Unlike the melt-off from the Blues, WIZ’s Runoff has been pretty impressive. But like all runoffs, it has tapered off. The last poems have posted and deliberations to choose which of the 31 eligible entries might win the Spring Poetry Runoff’s Most Popular Poem Award and the Admin Award are about to begin. Voting for the Most Popular Poem will be conducted by public poll beginning Monday, May 28 or Tuesday, May 29. Poets, please come back and vote, and invite your friends and family members to come vote, too. Winners of both awards will be announced on or around .

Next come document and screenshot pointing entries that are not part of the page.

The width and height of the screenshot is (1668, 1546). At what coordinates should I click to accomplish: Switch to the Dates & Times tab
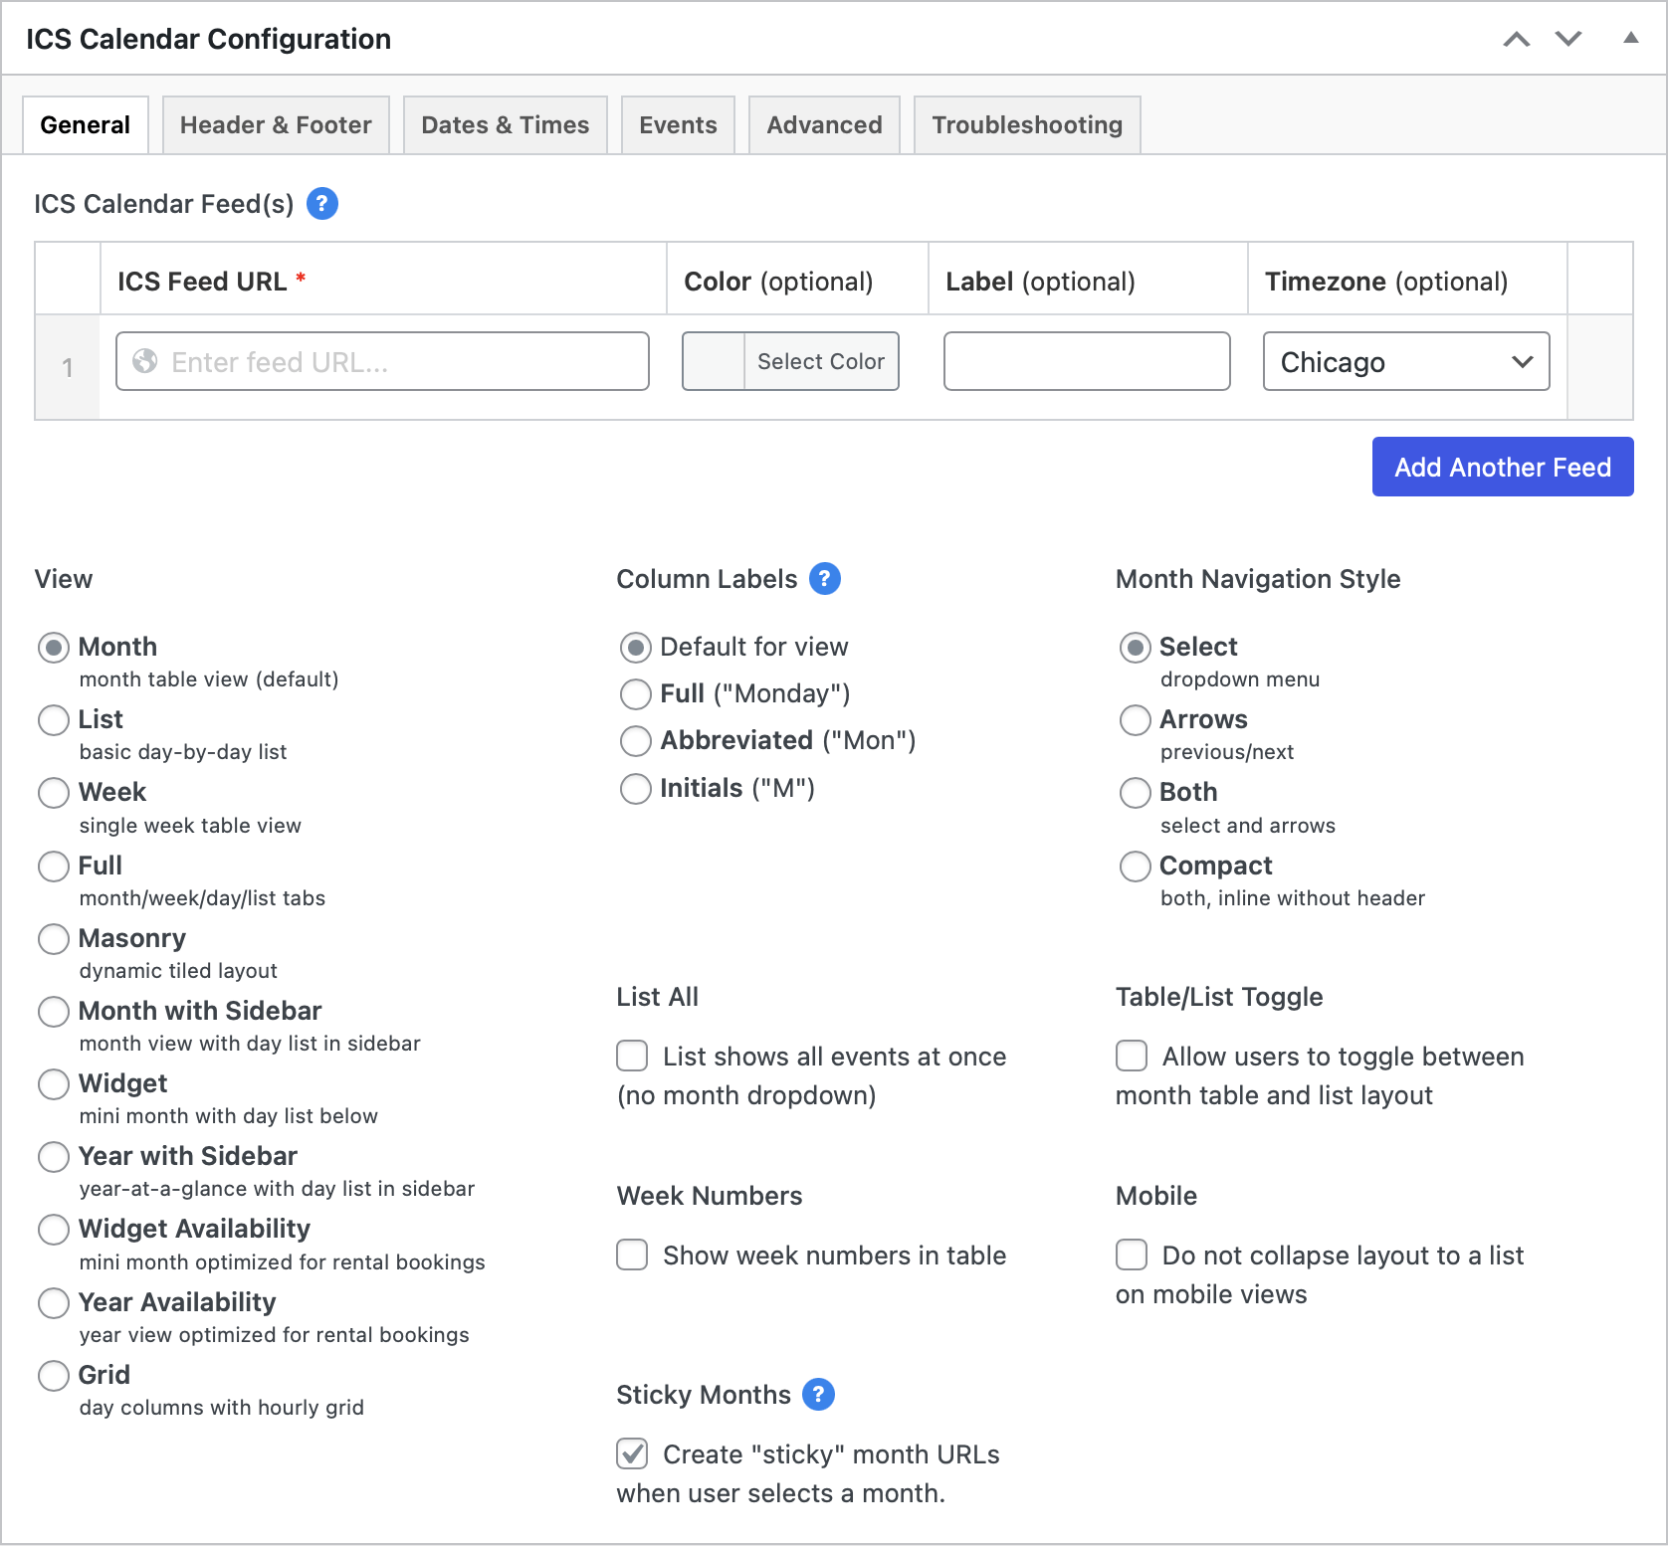point(505,125)
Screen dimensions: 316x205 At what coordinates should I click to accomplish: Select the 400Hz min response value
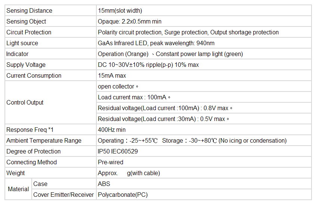pyautogui.click(x=112, y=130)

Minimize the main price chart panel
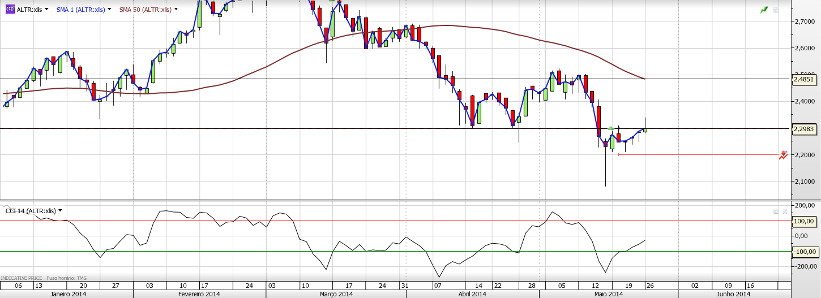coord(776,10)
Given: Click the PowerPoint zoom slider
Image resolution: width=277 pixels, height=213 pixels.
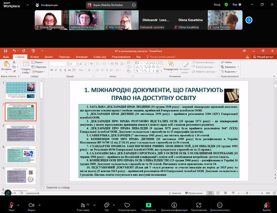Looking at the screenshot, I should pyautogui.click(x=249, y=193).

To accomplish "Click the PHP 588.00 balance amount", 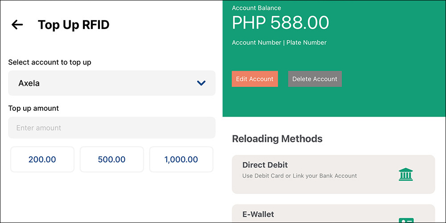I will (x=281, y=23).
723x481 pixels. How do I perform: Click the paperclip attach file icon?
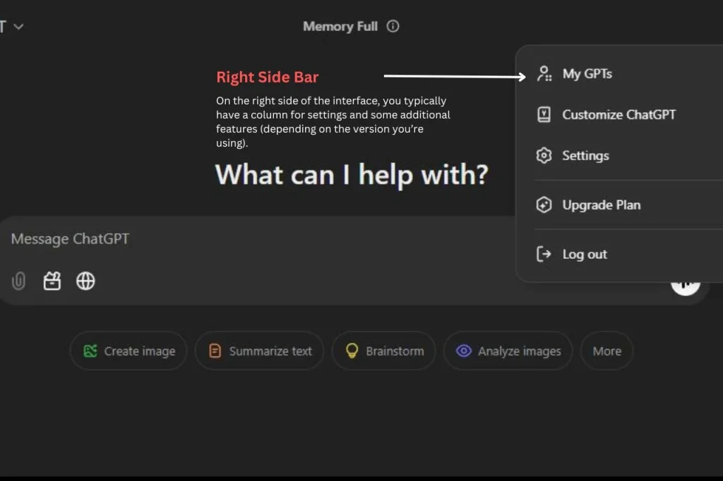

Thank you so much, writers, for participating so well. Poets, readers, and commenters who have already put so much time into the Runoff €”prepare yourselves to vote, starting next week. Each voter will be able to vote for his or her three favorite poems! Please, participants–enter three choices for your favorite poems. It’s more sporting than just voting for your single favorite poem, and it provides other poets feedback for their hard-wrought words.
Again, good work, participants, and thank you, readers, for sticking with us and reading all the entries. There were many delightful surprises in this year’s offerings–a lot of poetry I’ve been proud WIZ hosted. Remember: Choices for this year’s prizes are Fire in the Pasture, an anthology of contemporary Mormon poetry, edited by Peculiar Pages, and the novel The Scholar of Moab, by Steven L. Peck and published by Torrey House Press. Which, by the way, opened up to accept submissions on April 25.
It’s been a vibrant spring so far, thanks to all your flowers of speech. (Does anybody besides me remember that phrase, “flowers of speech”?)